Geschrieben am 1. September 2024 von für Crimemag, CrimeMag September 2024

HP Eggenberger liest »Die Narren …« von Ross Thomas

Um besser zu werden, muss es viel schlechter werden

HP Eggenberger zum vorletzten Band der Ross-Thomas-Werkausgabe

Kaum ist Lucifer Dye vom Geheimdienst entlassen worden, nachdem eine Aktion in Asien schiefgelaufen ist, bekommt er in den USA ein lukratives Angebot. Der als geniale Schnelldenker geltende junge Victor Orcutt will ihn in seinem kleinen Team, mit dem er eine korrupte Kleinstadt an der texanischen Golfküste säubern soll. Zu Orcutts Truppe gehören zudem der ehemalige Polizeichef Homer Necessary, wegen Korruption entlassen, und die Ex-Prostituierte Carol Thackerty.

„Um besser zu werden, muss es viel schlechter werden“, ist Orcutts Devise. Darum soll das Team mit fiesen Intrigen und gewissenlosen Nötigungen die Korruption in Swankerton noch verschärfen. Dye bietet sich dafür sogleich der von der Mafia kontrollierten inoffiziellen Stadtregierung als Doppelagent an. Schon bald sieht er sich als Dreifachagent. Und irgendwie scheint er auch für sich selbst zu arbeiten.

„Die Narren sind auf unserer Seite“ vom großartigen amerikanischen Autor Ross Thomas (1926–1995) ist im Original 1970 erschienen. Den Titel für den fulminante Politthriller lieferte ein Zitat aus Mark Twains „Die Abenteuer des Huckleberry Finn“: „Ham wir denn nicht alle Narren inne Stadt auf unserer Seite? Un ist das nich in jede Stadt ne ausreichend große Mehrheit?“; im Original: „Hain’t we got all the fools in town on our side? And ain’t that a big enough majority in any town?”
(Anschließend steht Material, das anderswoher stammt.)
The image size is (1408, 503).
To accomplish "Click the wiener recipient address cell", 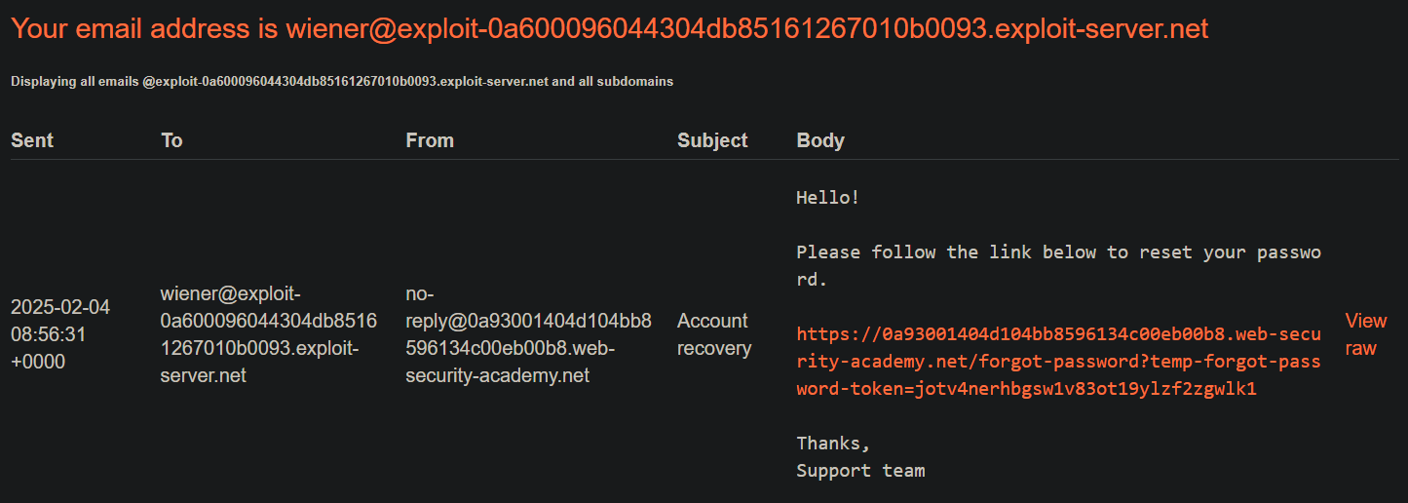I will [x=268, y=334].
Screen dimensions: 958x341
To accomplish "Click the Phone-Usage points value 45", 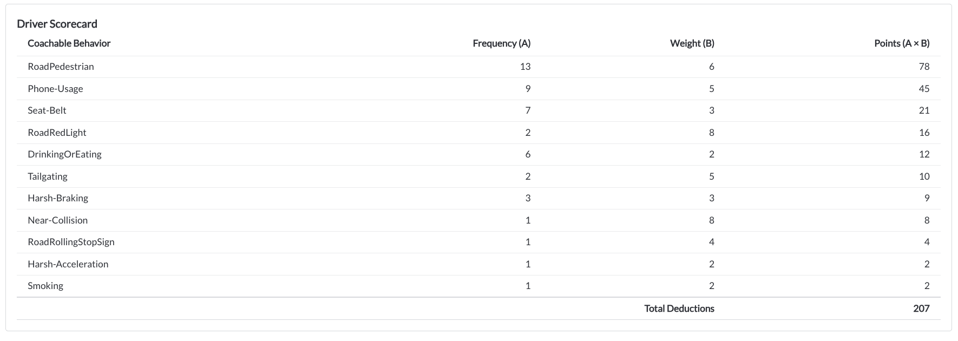I will click(924, 89).
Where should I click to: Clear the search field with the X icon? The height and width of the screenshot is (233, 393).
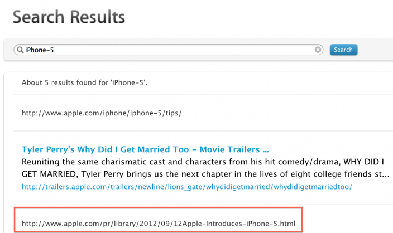point(318,50)
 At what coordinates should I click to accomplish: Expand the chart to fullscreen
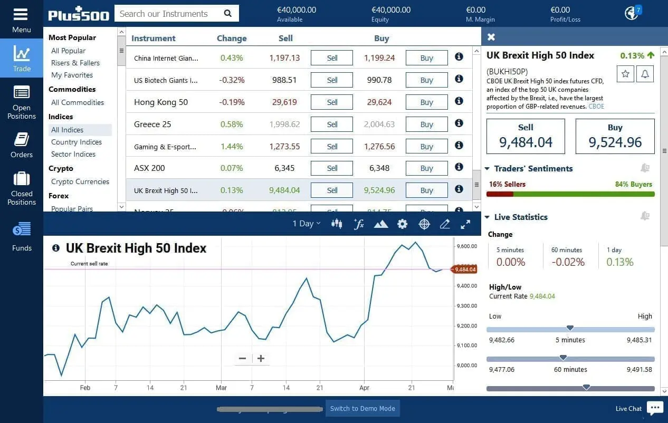coord(465,224)
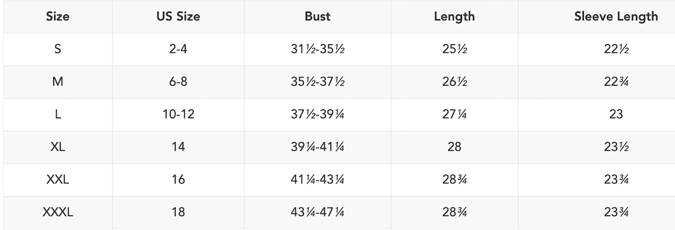Click the S size cell

57,50
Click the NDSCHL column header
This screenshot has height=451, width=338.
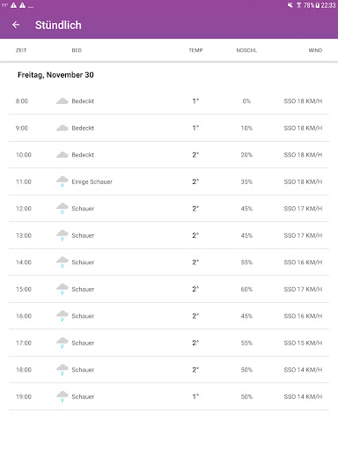coord(246,50)
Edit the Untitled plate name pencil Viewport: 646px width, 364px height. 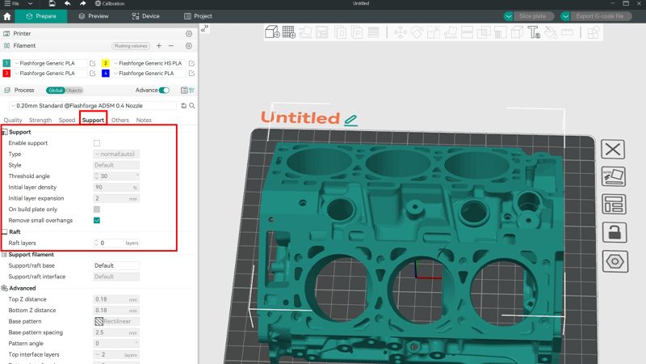350,120
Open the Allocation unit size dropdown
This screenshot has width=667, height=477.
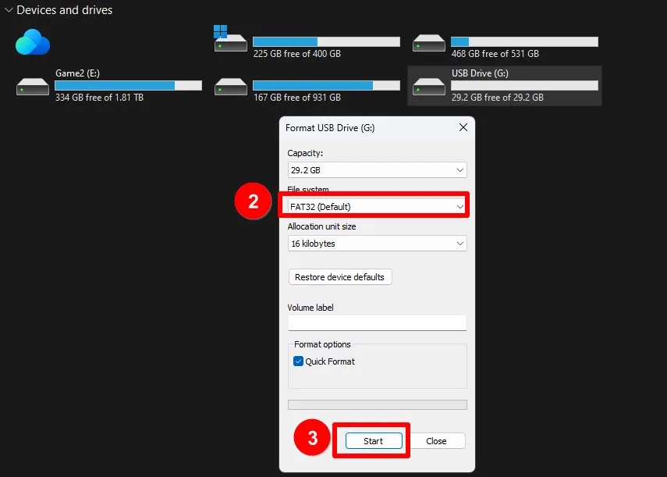377,244
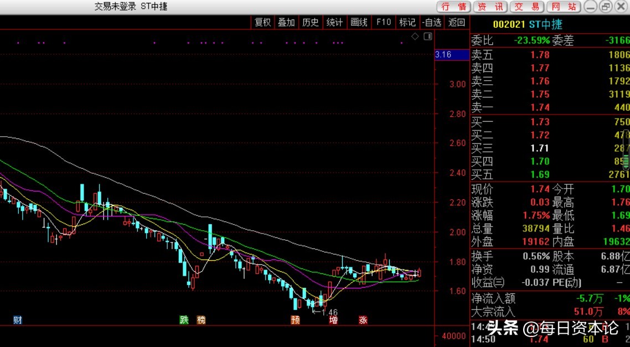Screen dimensions: 630x347
Task: Open the 复权 price adjustment option
Action: tap(263, 22)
Es ist der umfangreichste Roman von Thomas. Er blendet weit zurück im Leben des 1933 geborenen Icherzählers Lucifer Dye, was die Gelegenheit gibt, allerlei spannende und witzige, bösartige und berührende, knallharte und auch romantische Geschichten zu erzählen. Dye ist, nachdem er als Kind seine Eltern verloren hat, in einem von einer Russin geführten Bordell in Shanghai aufgewachsen. Nach der Invasion der Japaner geriet er zusammen mit einem mit der Bordellchefin befreundeten amerikanischen Journalisten, der ihn als seinen Sohn ausgab, in Kriegsgefangenschaft. Als junger Mann ist er längst mit allen Wassern gewaschen und wird in den USA von einem Geheimdienst angeworben.
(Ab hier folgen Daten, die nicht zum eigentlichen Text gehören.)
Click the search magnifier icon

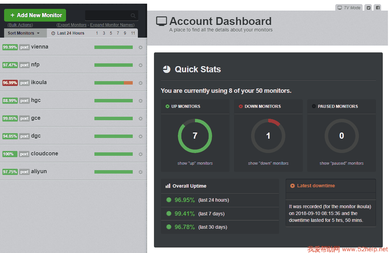pos(133,16)
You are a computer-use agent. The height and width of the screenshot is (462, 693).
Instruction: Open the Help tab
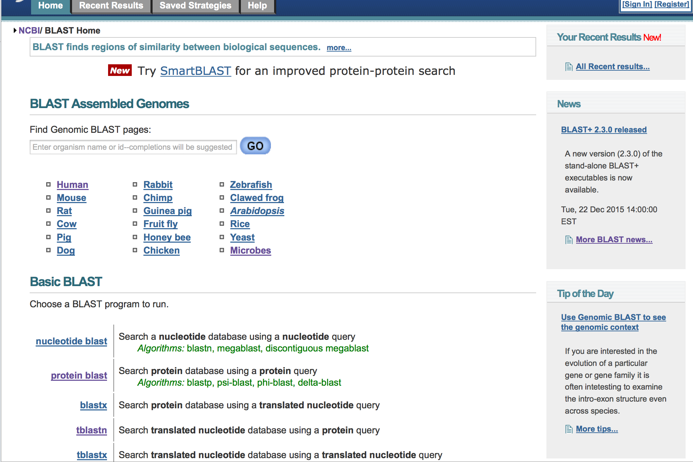tap(257, 6)
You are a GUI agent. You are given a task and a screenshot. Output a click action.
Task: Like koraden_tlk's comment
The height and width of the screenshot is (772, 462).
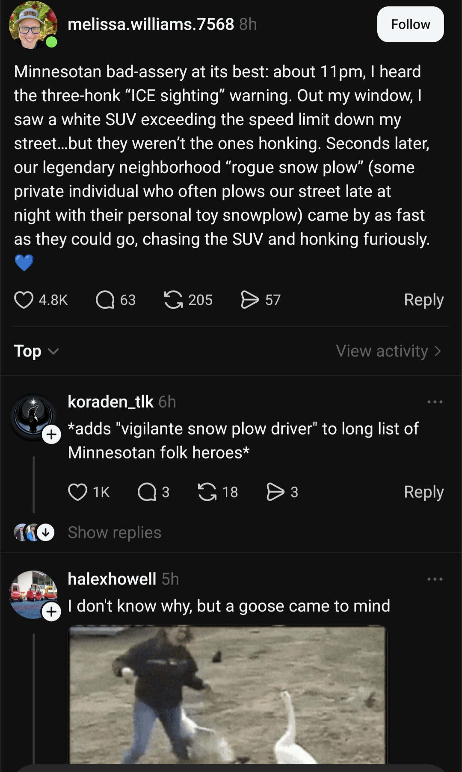[78, 492]
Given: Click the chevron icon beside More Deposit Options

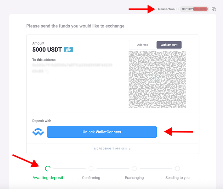Looking at the screenshot, I should 130,149.
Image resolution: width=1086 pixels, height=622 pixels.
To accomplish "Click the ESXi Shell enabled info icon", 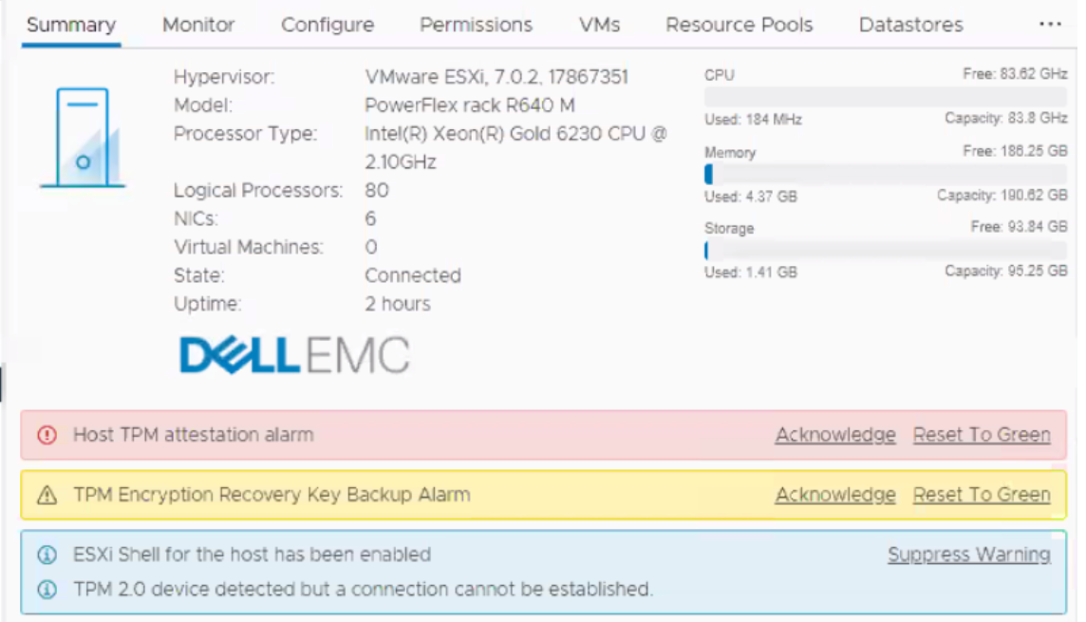I will [47, 555].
Doch Verluste prägen sein Leben. Zuerst stirbt die Mutter. Der alleinerziehende Vater wird bei einem Spaziergang mit dem kleinen Lucifer in Shanghai auf offener Straße getötet. Dann wird Lucifer von seiner Ersatzmutter getrennt. Später wird die Frau, die er liebt – die Tochter des Offiziers, der ihn für den Geheimdienst angeworben hat –, erschossen. Das alles hat ihn zynisch und skrupellos gemacht, womit er bestens in Orcutts Truppe passt. Deren Mitglieder aber im ganz persönlichen Bereich auch Feingefühl zeigen.
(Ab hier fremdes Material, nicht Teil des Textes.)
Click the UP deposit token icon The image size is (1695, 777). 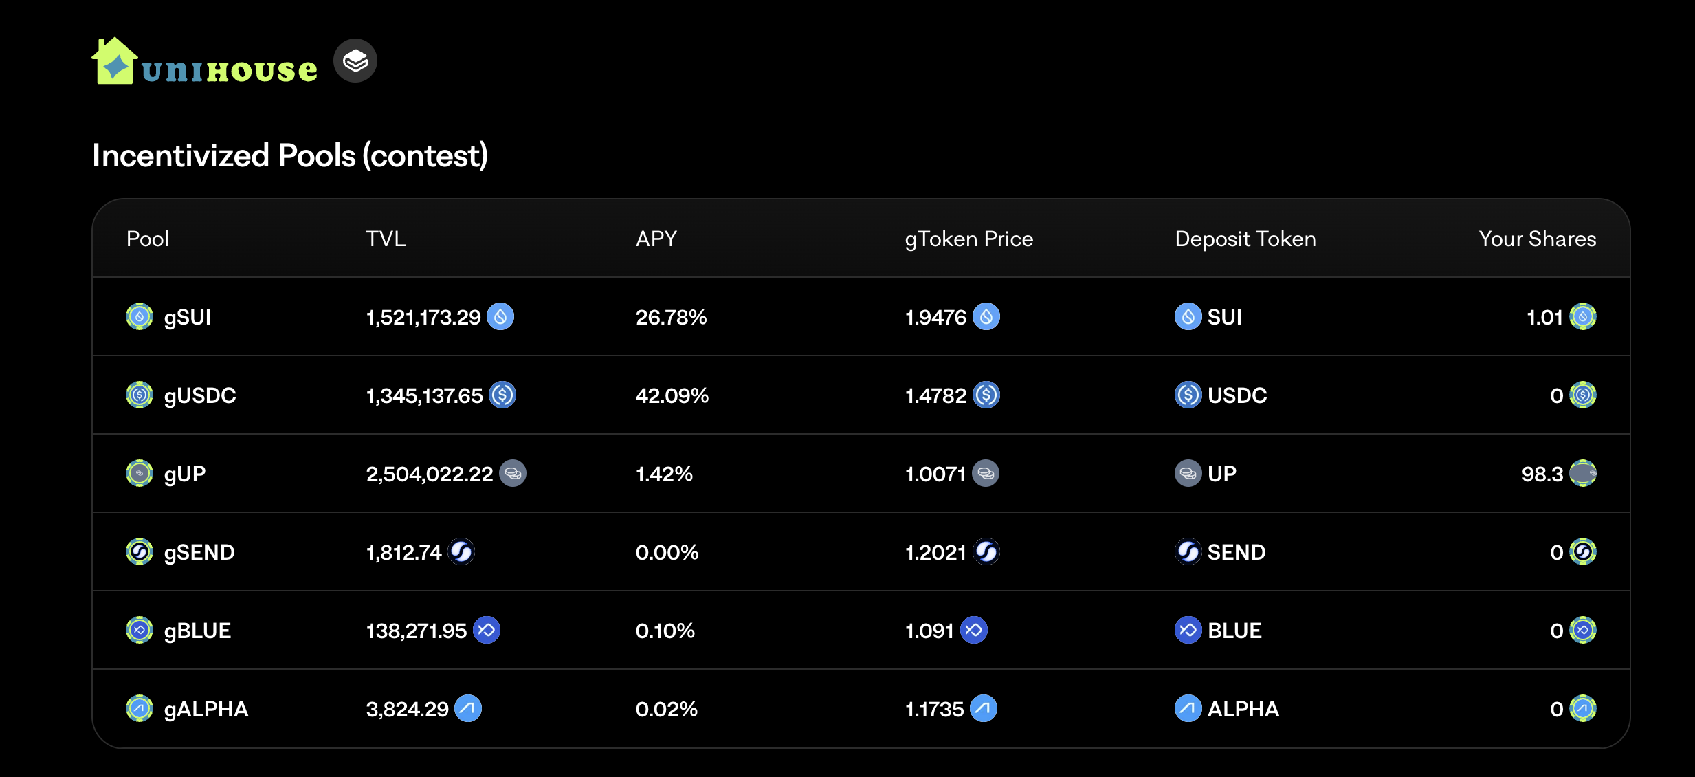click(1187, 474)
„Die Narren sind auf unserer Seite“ ist der 24. und damit vorletzte Titel in der höchst verdienstvollen Ross-Thomas-Werkausgabe des Berliner Alexander Verlags. Teile davon sind schon 1972 unter dem Titel „Unsere Stadt muss sauber werden“ auf Deutsch erschienen. Um in das damalige Krimi-Standardformat des Ullstein Verlags von 144 Seiten zu passen, wurde mehr als die Hälfte des Romans weggekürzt: Nur gerade 41 Prozent des Originalinhalts umfasste die Ausgabe, wie Alf Mayer hier vorgerechnet hat. Für die erste vollständige Veröffentlichung wurde der Roman durch Vater und Sohn Haefs komplett neu übersetzt (siehe dazu das Interview mit Gisbert Haefs und Julian Haefs von Alf Mayer).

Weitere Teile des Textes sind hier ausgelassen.